FileSpec wildcard question

Question

Question

David Foard · Feb 23, 2019

#Ensemble

For the FIleSpec on a file service can you use a multiple wildcard values like *CLINICALENCOUNTER*.xml?

It seems like you are restricted to a single wildcard value.

Discussion (8)2

Log in or sign up to continue

Jeffrey Drumm · Feb 24, 2019

I just tested this using the standard HL7 File Service and was able to use multiple wildcards to select files. In my testing I used a File Spec of *Test*.hl7 and the service picked up both RadTest01.hl7 and LabTest01.hl7. I also tried a File Spec of LabTest*.hl7;RadTest*.hl7 with the same net result.

The file adapters all use the same core methods for searching the specified directory path, so it should work unless you're using a custom service/adapter.

What version of Ensemble/HSConnect are you using?

1 0

Julie Wang · Aug 27, 2020

Hello,

I am using this format TEST_PID*_NDCA_Drug_Utilization_*_UD.txt in FileSpec to pick up the files like TEST_PID2230_NDCA_Drug_Utilization_20200815_UD.txt. But the interface also pick up the file like TEST_PID2230_NDCA_Drug_Utilization_20200815_RL1_UD.txt. How to make it pick up the format like TEST_PID2230_NDCA_Drug_Utilization_20200815_UD.txt only? I use Ensemble 2018.1.3 version. Thanks.

0 0

score 0 · Answer 1 · 2020-08-27T14:41:41-04:00

If you know that there will always be 8 characters at the position of the 2nd "*" character, you should be able to use this pattern instead:

TEST_PID*_NDCA_Drug_Utilization_????????_UD.txt

score 0 · Answer 2 · 2020-08-27T17:04:58-04:00

Julie Wang · Aug 27, 2020

yes, it is always a date like YYYYMMDD. I will try to use???????? instead of *. Thanks Jeffrey!

0 0

score 0 · Answer 3 · 2019-02-26T11:31:58-05:00

Okay, that setting eventually worked. I guess the services takes many minutes when there is large number of documents sitting in the OS folder.

One more question - is there a way to use negation on the file spec - e.g. create another service that looks for documents that don't match the specific pattern? I don't see anything obvious reading the code which means I would need to create a custom service to do this.

I would like to have multiple services handling the same OS folder.

I could use Pool Size > 1 but then there is conflict between the jobs when they try to access the same file.

score 0 · Answer 4 · 2019-02-26T11:47:05-05:00

I recommend locking as a solution to that problem.

Create a table/class/global which holds {filename, lock, ownerJobId}.

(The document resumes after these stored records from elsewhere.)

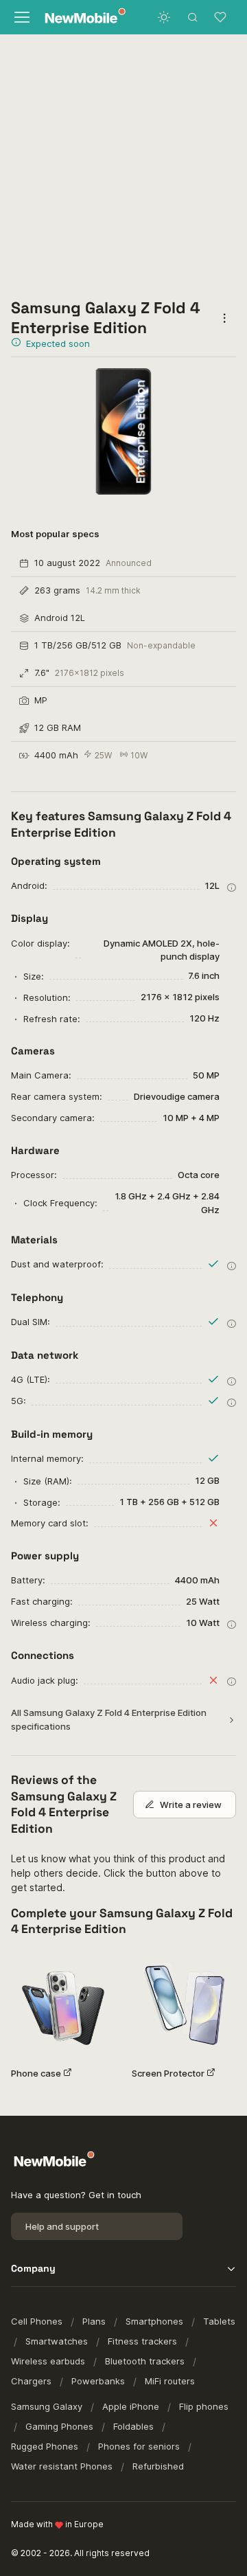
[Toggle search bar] (192, 17)
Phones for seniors (139, 2446)
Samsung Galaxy (46, 2406)
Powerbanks (98, 2380)
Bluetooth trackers (145, 2360)
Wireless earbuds (48, 2360)
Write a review (191, 1804)
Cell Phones (36, 2321)
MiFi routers (170, 2380)
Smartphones (154, 2321)
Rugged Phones (44, 2446)
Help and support (62, 2226)
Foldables (133, 2426)
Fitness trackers (142, 2341)
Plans (94, 2321)
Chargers (31, 2380)
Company (33, 2268)
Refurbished (158, 2466)
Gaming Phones (59, 2426)
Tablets (219, 2321)
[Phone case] (63, 2004)
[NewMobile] (80, 17)
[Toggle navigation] (21, 17)
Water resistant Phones (62, 2466)
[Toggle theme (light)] (164, 17)
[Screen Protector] (184, 2004)
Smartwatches (56, 2341)
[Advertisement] (123, 165)
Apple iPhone (130, 2406)
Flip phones (203, 2406)
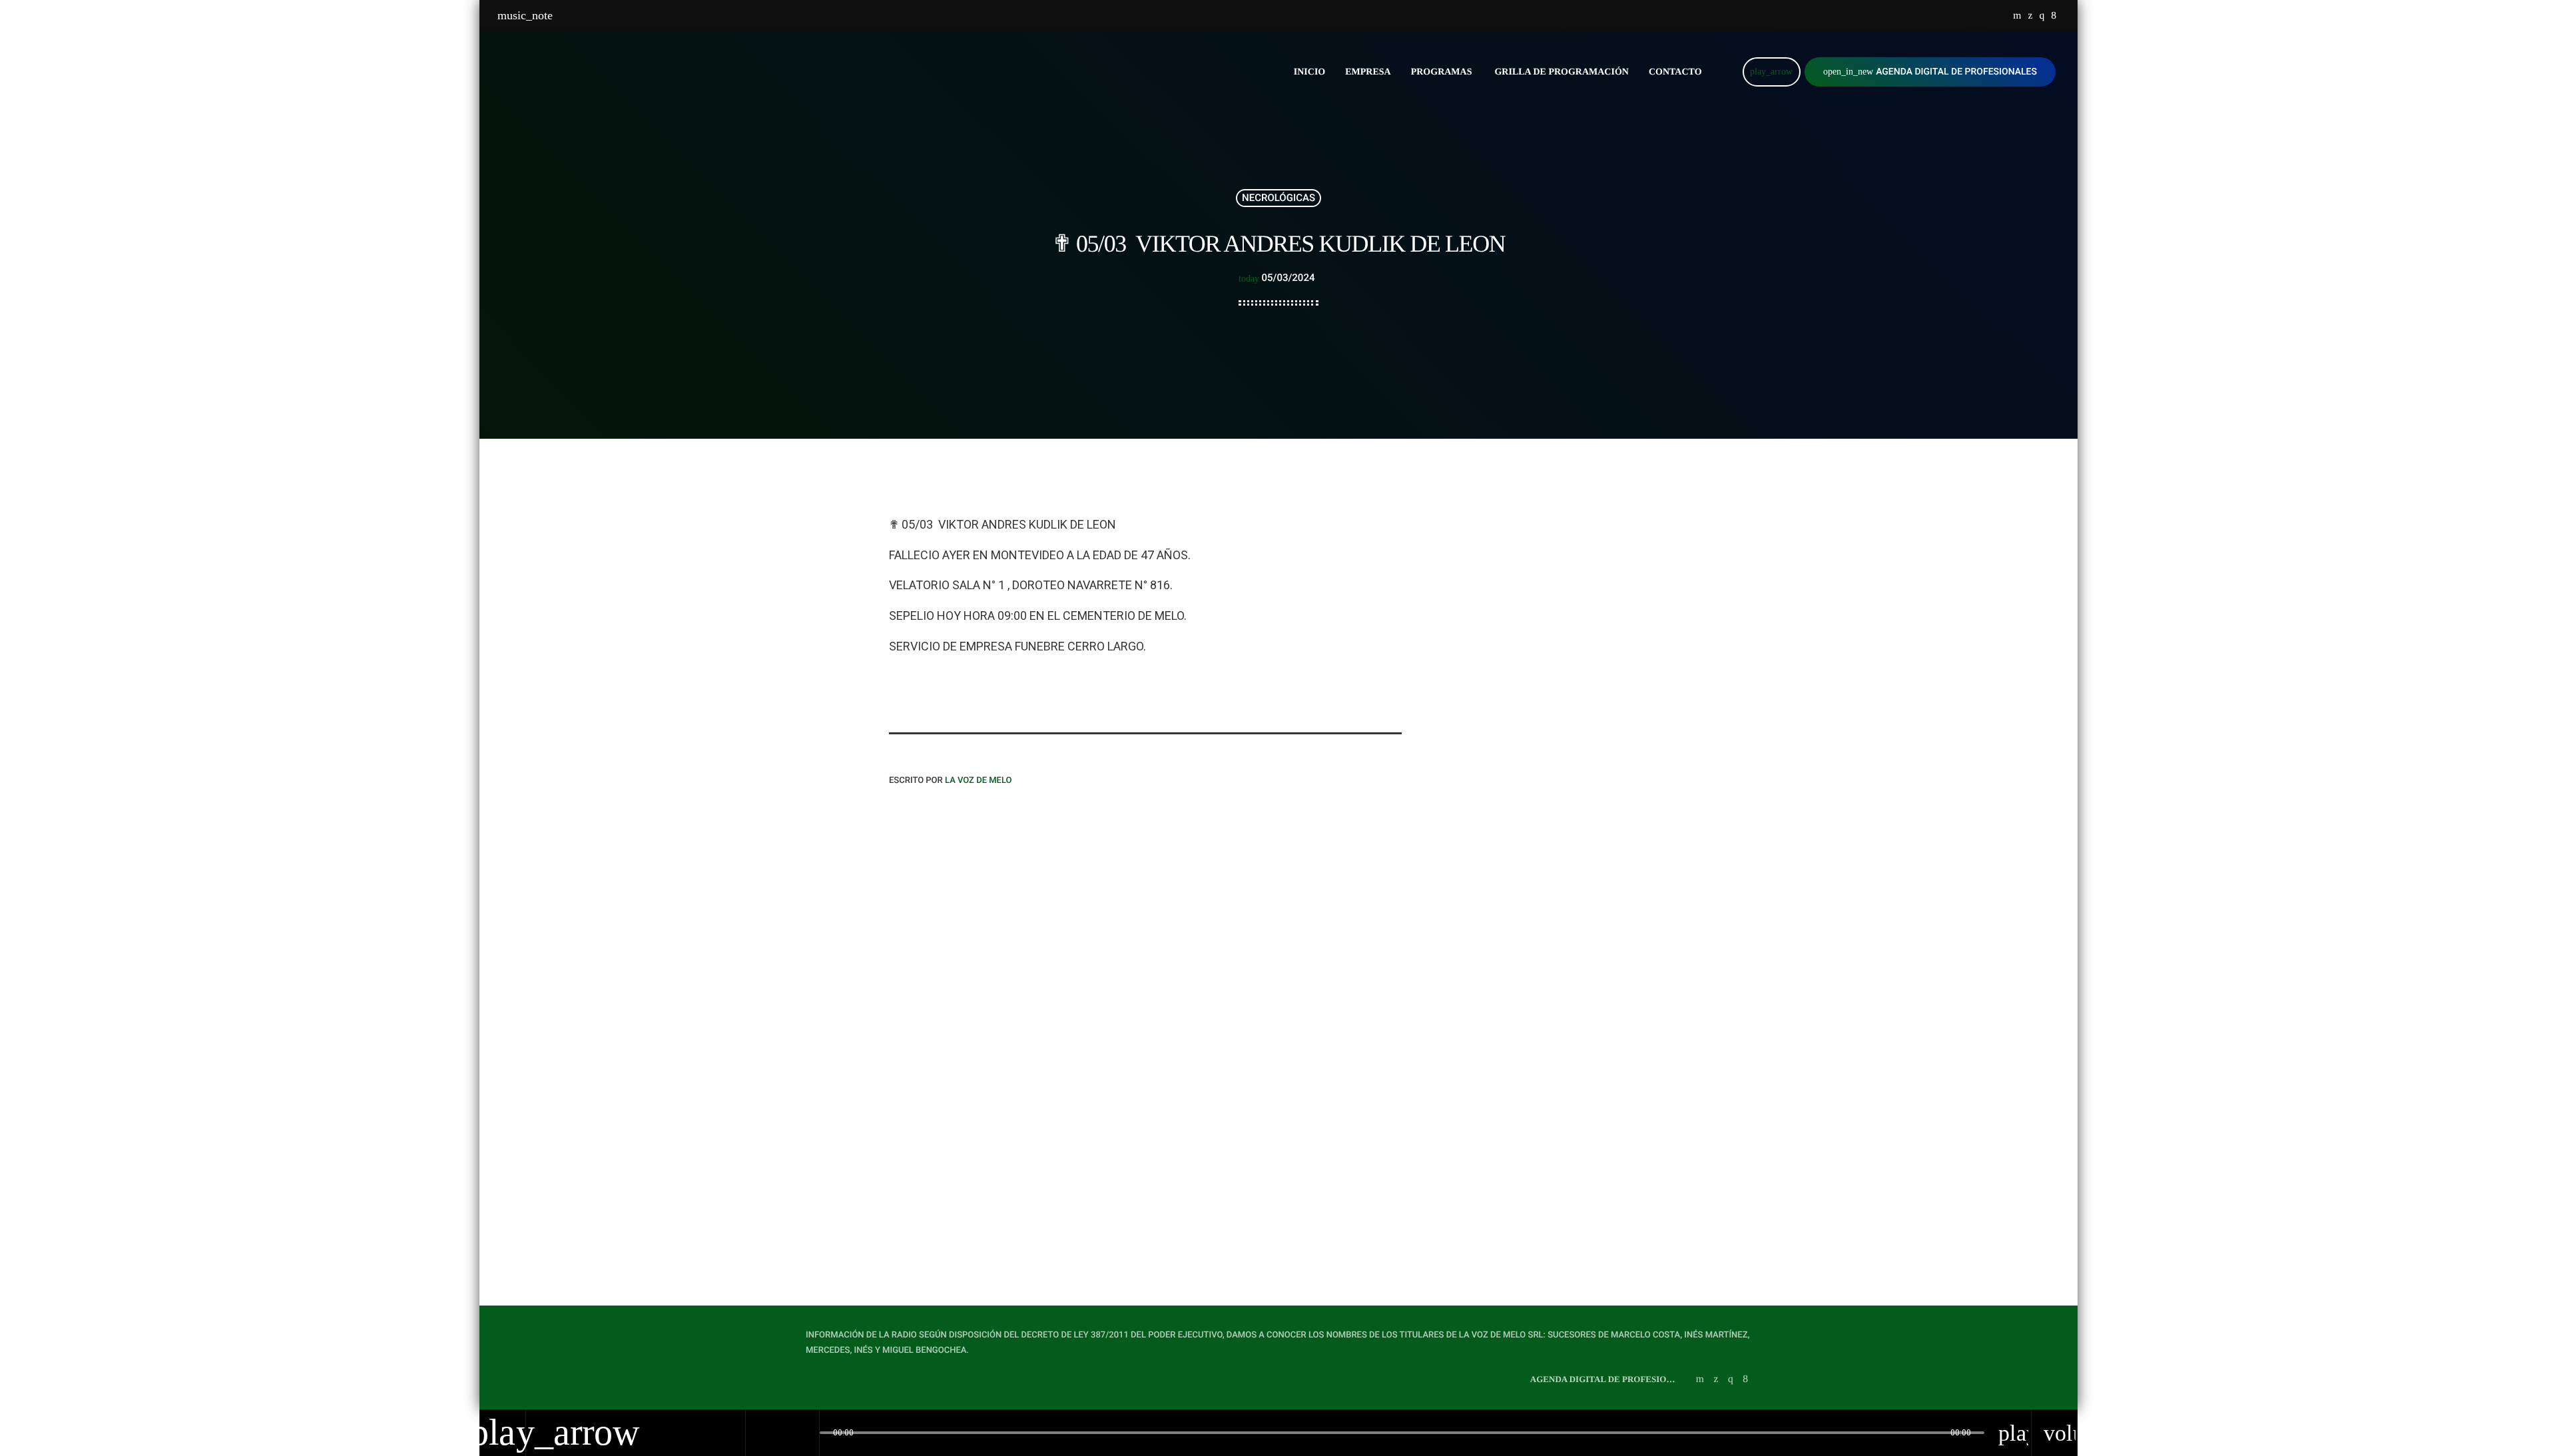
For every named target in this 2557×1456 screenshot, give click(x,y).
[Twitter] (2030, 16)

All service jobs execute the same file search, take first filename, check the lock table. If it's empty - write into it and start processing the file.

If lock table has the entry take the next file, till you find one without lock.

After file is processed delete/move it and remove the entry from lock table.

On job shutdown purge the table records associated with job id.

This way you can scale jobs easily.

score 0 · Answer 5 · 2019-03-01T08:31:06-05:00

Eduard, that's a good suggestion, but one issue I see is that if you are processing millions of documents, that's a lot of database overhead. Using a simple global reference with locks would work better as you would only have n files persisted up to the Pool Size.

My next challenge is to determine a better way for the file service to pick off files from the OS folder without loading all the files into a potentially massive result set which can blow out local memory and in extreme cases quickly blow out CacheTemp DB size.

score 0 · Answer 6 · 2019-03-01T14:11:00-05:00

Eduard, that's a good suggestion, but one issue I see is that if you are processing millions of documents, that's a lot of database overhead. Using a simple global reference with locks would work better as you would only have n files persisted up to the Pool Size.

The solution I outlined at all times contains exactly up to PoolSize records, so I don't think it's a very big overhead. You can lock filenames I suppose, why not?

My next challenge is to determine a better way for the file service to pick off files from the OS folder without loading all the files into a potentially massive result set which can blow out local memory and in extreme cases quickly blow out CacheTemp DB size.

Ensemble File inbound adapter uses FileSet from %File class. This query uses $zsearch to iterate over files in a directory and populates a ppg with results at once. Calling Next on that result set only moves the ppg key. You can rewrite FileSet query to advance $zsearch on a Next call. Don't know how it would affect performance though.